--- TASK DATA ---

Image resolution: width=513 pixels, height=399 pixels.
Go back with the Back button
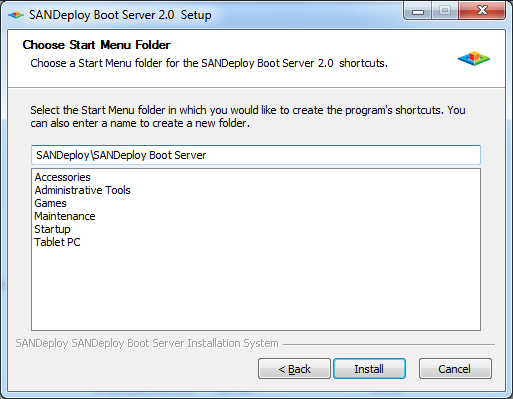click(294, 369)
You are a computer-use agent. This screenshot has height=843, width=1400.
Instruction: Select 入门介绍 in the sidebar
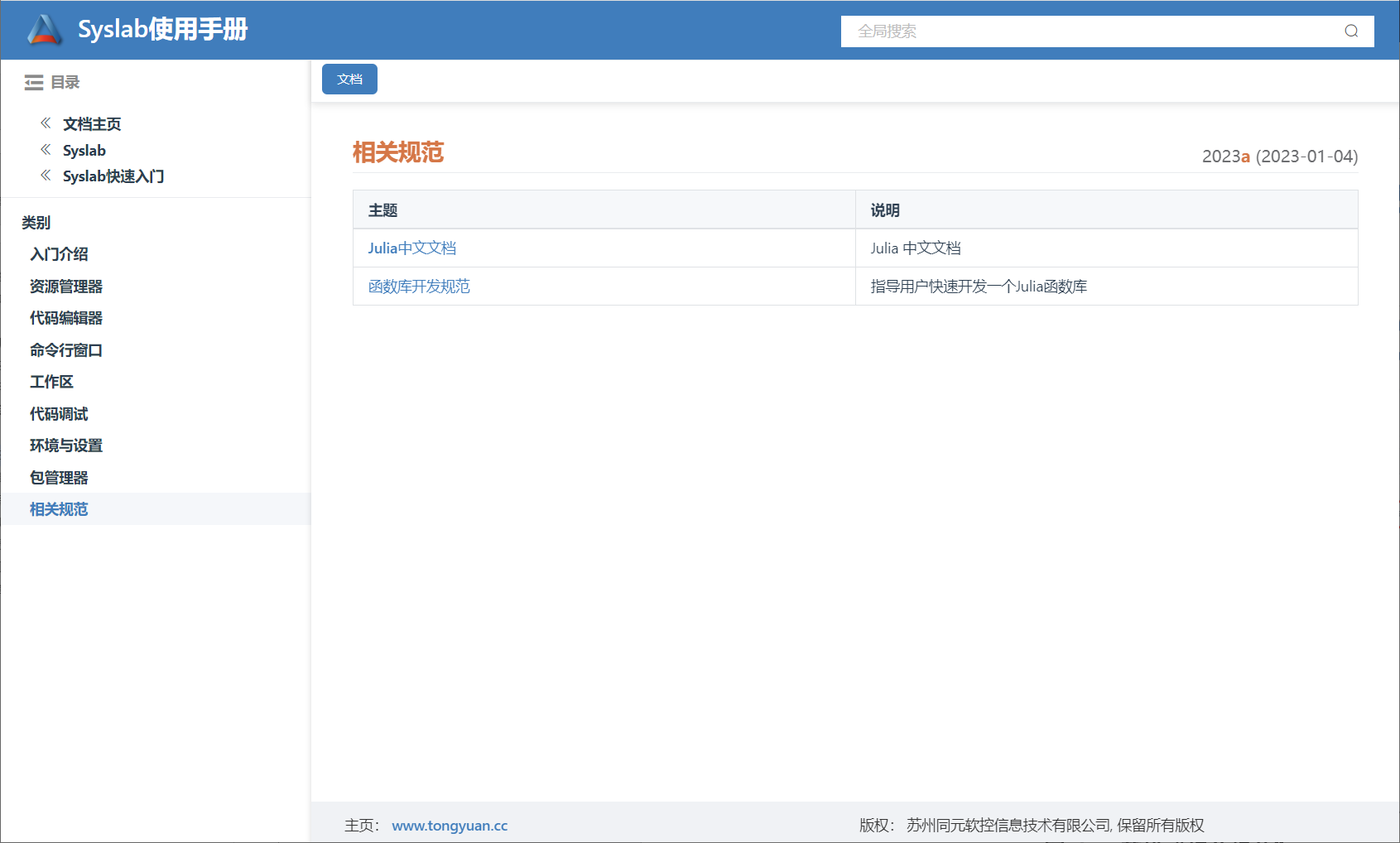59,254
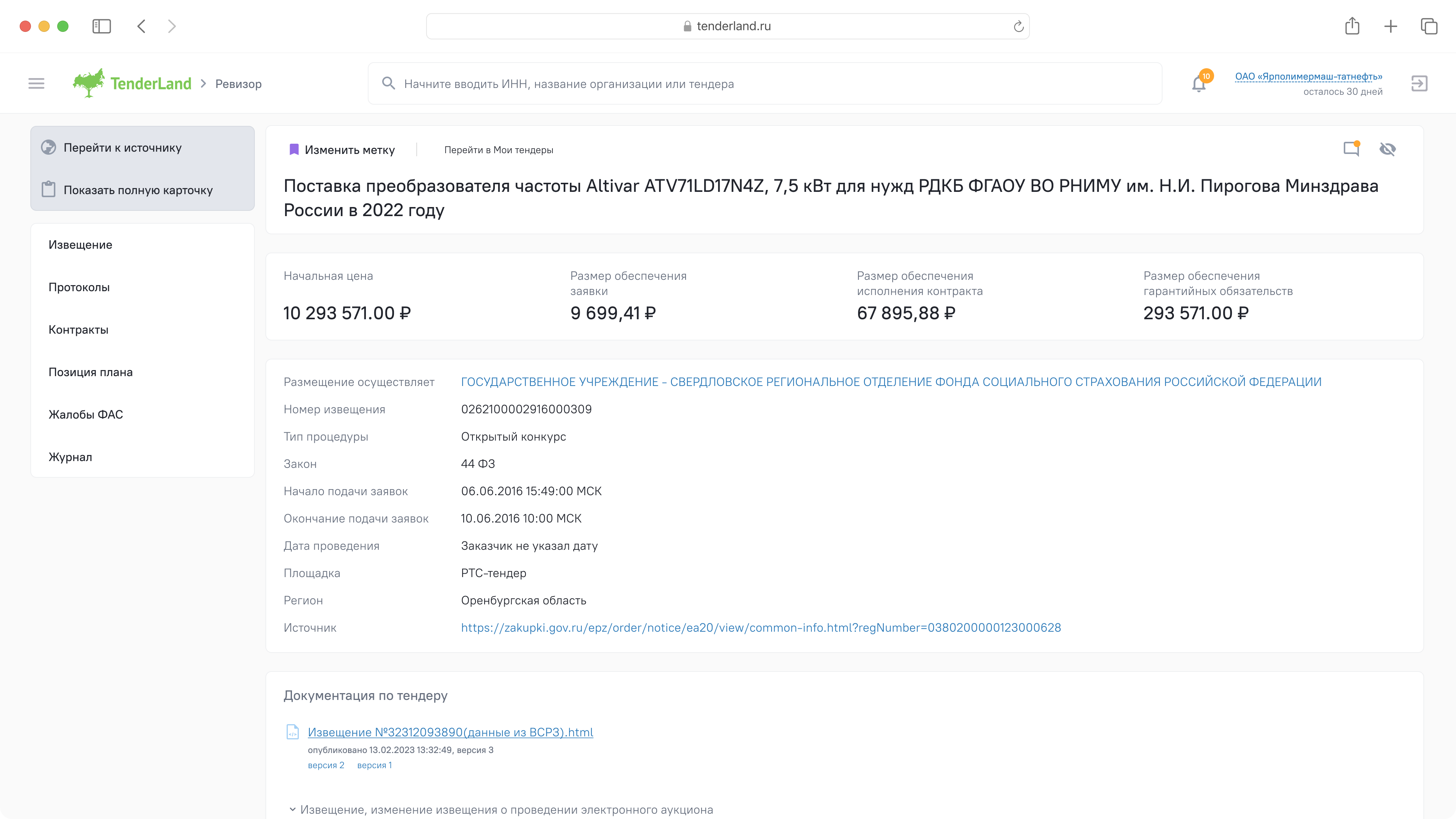Click Перейти к источнику button

[122, 147]
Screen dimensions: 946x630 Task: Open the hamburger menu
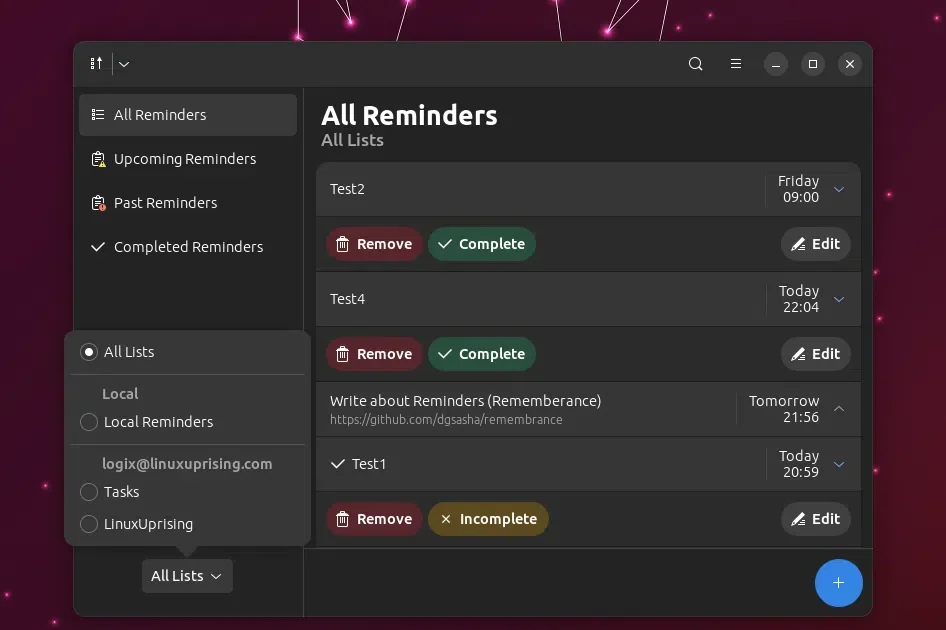pos(735,63)
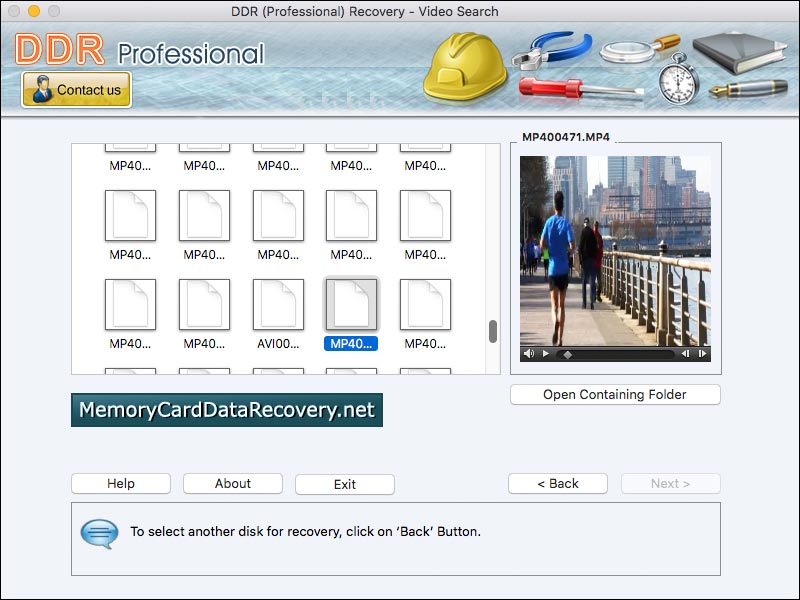
Task: Click the About button
Action: tap(232, 483)

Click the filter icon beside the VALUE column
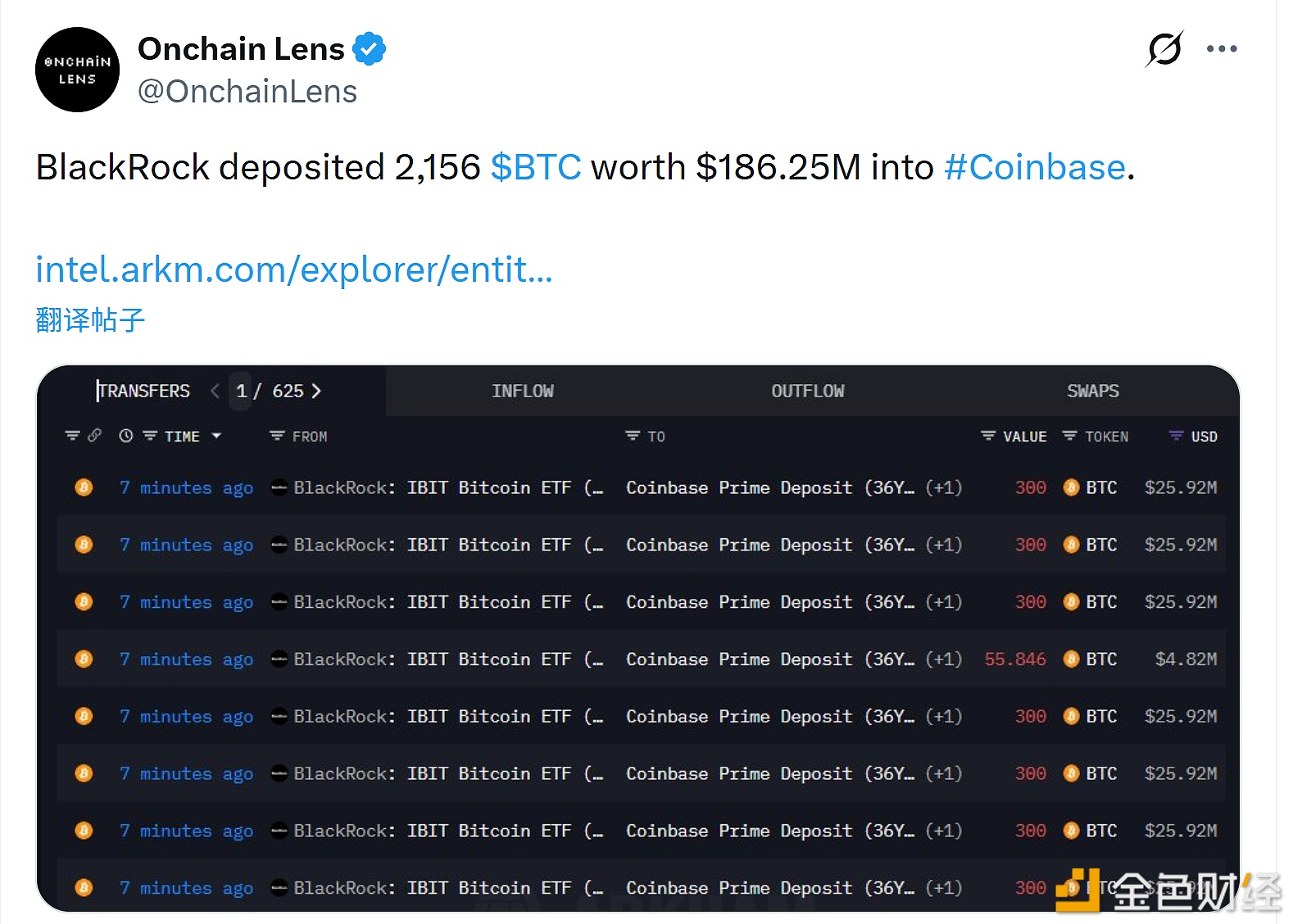point(987,437)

---

▸ WRITTEN TASK
Turn the lines above into a numbered list, skipping the blank ones and leaving the pictures out.

▸ TASK SOLUTION
1. Image resolution: width=513 pixels, height=399 pixels.
2. Go back with the Back button
3. click(294, 369)
4. You are a computer-use agent. This screenshot has height=843, width=1400.
5. Instruction: Select 入门介绍 in the sidebar
6. 59,254
7. Click Перейти к источнику button
8. [122, 147]
9. Screen dimensions: 946x630 Task: Open the hamburger menu
10. pos(735,63)
11. Task: Click the About button
12. Action: tap(232, 483)
13. Click the filter icon beside the VALUE column
14. point(987,437)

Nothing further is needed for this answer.